Recast the part of the listing below running from the line that contains "324) in the screenshot?" through the line that contains "coordinates (796, 15)." as a numbered list, leaving out blank lines.

Source records
----------

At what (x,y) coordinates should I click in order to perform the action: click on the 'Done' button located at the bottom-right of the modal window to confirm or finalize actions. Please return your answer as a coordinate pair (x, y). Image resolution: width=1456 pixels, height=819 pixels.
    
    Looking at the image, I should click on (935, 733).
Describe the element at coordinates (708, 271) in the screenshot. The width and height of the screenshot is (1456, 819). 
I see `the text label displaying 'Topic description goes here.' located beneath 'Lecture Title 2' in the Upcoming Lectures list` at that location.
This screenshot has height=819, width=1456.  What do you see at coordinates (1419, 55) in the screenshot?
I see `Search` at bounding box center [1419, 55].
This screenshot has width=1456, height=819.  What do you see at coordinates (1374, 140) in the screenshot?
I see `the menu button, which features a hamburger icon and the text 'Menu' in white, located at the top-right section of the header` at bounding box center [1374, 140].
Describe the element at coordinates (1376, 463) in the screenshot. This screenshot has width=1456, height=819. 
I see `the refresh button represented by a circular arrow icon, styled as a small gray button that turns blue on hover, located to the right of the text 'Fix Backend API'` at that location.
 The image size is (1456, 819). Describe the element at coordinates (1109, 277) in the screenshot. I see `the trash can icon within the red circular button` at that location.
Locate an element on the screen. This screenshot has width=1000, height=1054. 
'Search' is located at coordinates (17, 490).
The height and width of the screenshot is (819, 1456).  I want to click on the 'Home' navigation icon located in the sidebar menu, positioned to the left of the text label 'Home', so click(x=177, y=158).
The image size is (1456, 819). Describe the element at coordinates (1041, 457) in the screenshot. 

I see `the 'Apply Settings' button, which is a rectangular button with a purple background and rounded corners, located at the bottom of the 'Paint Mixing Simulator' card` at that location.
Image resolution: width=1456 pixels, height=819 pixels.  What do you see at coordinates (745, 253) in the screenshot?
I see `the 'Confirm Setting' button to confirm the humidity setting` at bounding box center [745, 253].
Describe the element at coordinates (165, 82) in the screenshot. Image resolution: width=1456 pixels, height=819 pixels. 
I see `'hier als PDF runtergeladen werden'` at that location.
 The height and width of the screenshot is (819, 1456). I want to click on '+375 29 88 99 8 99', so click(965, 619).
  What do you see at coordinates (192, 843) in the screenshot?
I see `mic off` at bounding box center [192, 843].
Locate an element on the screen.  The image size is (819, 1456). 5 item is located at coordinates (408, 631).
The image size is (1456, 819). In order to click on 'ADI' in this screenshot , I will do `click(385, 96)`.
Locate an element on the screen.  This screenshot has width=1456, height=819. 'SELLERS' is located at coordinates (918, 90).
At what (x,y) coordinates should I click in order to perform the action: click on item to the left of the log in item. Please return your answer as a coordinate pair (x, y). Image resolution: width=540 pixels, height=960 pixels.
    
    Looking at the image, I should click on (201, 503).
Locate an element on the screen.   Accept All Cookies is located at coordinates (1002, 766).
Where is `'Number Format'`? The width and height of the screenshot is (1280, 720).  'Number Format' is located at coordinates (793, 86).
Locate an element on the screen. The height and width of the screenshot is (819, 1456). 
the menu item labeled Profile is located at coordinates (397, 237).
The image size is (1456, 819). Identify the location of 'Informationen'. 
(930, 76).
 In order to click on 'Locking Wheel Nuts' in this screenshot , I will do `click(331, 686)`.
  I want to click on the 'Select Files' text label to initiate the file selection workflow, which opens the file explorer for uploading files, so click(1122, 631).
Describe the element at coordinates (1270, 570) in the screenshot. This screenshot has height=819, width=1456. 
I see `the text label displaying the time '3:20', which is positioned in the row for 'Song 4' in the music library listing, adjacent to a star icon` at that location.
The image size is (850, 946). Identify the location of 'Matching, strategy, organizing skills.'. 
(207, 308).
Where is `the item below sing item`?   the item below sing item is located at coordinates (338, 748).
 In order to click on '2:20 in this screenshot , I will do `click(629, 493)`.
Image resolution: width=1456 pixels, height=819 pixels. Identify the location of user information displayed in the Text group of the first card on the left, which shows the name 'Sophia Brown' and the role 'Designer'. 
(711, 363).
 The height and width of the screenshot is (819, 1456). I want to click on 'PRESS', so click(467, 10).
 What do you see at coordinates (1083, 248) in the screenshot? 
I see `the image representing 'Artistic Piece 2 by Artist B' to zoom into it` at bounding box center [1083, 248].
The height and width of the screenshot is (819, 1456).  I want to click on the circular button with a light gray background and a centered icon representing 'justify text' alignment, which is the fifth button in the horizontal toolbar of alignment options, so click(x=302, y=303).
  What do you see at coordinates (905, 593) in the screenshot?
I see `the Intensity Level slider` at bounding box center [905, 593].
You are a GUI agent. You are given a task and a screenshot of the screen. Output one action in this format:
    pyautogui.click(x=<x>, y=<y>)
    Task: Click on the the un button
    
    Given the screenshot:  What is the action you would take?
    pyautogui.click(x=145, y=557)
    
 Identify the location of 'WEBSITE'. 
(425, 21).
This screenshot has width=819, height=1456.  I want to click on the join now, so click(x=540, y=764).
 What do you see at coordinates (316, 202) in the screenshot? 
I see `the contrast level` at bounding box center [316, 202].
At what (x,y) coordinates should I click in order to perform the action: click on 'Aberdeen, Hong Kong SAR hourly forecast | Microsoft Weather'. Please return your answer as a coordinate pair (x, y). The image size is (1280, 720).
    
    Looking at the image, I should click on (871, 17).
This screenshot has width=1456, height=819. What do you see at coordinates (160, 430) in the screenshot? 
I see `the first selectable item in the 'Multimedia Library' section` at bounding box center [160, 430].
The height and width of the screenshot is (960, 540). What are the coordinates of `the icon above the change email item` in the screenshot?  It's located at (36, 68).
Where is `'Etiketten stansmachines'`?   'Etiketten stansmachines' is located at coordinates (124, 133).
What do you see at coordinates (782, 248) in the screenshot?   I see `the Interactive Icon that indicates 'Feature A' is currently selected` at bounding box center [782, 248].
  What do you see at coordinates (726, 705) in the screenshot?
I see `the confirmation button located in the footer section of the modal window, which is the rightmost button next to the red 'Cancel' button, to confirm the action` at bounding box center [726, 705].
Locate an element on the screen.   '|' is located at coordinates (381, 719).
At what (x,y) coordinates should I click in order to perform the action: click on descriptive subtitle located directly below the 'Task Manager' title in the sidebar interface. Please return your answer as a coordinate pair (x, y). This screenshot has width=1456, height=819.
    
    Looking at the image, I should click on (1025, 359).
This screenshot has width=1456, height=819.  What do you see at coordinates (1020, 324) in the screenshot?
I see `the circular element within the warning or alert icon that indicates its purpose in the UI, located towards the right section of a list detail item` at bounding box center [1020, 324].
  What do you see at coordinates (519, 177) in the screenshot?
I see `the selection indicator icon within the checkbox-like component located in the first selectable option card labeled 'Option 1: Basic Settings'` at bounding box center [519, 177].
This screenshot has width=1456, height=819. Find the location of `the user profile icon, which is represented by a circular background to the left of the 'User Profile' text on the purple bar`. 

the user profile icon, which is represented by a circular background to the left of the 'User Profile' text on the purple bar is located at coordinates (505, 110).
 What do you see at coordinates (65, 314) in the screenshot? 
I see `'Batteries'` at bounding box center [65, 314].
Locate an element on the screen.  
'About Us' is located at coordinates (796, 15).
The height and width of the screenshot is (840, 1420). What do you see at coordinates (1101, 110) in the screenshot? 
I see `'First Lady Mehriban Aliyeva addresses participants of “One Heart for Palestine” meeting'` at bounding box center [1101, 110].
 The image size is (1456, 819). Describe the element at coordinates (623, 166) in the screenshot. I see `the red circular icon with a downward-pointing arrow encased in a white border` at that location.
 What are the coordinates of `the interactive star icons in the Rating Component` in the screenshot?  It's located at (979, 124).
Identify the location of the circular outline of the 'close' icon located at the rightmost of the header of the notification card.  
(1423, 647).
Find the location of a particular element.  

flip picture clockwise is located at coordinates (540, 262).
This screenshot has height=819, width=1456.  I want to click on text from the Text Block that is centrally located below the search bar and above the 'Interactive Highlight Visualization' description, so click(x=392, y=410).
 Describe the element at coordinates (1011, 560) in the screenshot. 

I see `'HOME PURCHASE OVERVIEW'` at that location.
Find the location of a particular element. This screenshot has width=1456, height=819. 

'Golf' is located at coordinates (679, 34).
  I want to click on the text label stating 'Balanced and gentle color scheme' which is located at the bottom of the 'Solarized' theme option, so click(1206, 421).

----------

=== SOLUTION FOR THIS PROBLEM ===
1. This screenshot has width=1456, height=819.  What do you see at coordinates (1020, 324) in the screenshot?
2. I see `the circular element within the warning or alert icon that indicates its purpose in the UI, located towards the right section of a list detail item` at bounding box center [1020, 324].
3.   What do you see at coordinates (519, 177) in the screenshot?
4. I see `the selection indicator icon within the checkbox-like component located in the first selectable option card labeled 'Option 1: Basic Settings'` at bounding box center [519, 177].
5. This screenshot has width=1456, height=819. Find the location of `the user profile icon, which is represented by a circular background to the left of the 'User Profile' text on the purple bar`. 
6. the user profile icon, which is represented by a circular background to the left of the 'User Profile' text on the purple bar is located at coordinates (505, 110).
7.  What do you see at coordinates (65, 314) in the screenshot? 
8. I see `'Batteries'` at bounding box center [65, 314].
9. Locate an element on the screen.  
10. 'About Us' is located at coordinates (796, 15).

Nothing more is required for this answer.